## What to produce
Of the lines below, report only those that contain "Office".

## Exercise data
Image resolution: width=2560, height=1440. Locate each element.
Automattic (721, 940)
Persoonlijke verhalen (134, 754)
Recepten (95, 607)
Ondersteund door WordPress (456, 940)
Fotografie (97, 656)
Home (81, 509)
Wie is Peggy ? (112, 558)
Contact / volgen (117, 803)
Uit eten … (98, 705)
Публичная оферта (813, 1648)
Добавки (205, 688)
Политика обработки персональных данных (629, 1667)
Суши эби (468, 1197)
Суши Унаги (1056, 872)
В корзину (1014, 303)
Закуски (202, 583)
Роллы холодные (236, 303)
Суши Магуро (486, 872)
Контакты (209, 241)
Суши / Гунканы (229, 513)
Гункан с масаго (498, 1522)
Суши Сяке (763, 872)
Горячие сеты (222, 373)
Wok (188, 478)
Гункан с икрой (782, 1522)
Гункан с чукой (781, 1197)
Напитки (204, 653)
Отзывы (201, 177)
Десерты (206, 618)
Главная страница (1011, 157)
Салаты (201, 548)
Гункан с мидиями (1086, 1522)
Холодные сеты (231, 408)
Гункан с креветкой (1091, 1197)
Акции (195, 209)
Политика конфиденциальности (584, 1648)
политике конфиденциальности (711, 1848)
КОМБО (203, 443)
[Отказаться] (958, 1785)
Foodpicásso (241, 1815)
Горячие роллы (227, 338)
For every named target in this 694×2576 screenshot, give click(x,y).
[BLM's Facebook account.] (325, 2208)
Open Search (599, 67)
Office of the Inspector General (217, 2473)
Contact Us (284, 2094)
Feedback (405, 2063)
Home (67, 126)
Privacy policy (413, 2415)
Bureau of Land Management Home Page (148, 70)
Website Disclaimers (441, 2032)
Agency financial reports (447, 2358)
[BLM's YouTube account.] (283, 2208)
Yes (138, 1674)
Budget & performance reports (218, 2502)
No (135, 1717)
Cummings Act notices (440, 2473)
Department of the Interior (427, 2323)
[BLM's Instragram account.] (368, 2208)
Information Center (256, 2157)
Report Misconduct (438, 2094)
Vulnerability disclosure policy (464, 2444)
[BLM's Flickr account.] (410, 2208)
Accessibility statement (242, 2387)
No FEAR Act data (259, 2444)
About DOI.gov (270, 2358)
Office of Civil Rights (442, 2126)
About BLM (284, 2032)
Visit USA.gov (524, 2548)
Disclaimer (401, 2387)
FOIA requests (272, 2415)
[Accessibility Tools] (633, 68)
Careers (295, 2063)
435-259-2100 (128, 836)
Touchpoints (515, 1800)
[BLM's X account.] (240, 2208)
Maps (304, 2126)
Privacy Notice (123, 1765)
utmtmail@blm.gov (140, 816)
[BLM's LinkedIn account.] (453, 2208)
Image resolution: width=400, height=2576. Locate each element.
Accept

## Result of the exercise
Office of the Inspector General (217, 2473)
Office of Civil Rights (442, 2126)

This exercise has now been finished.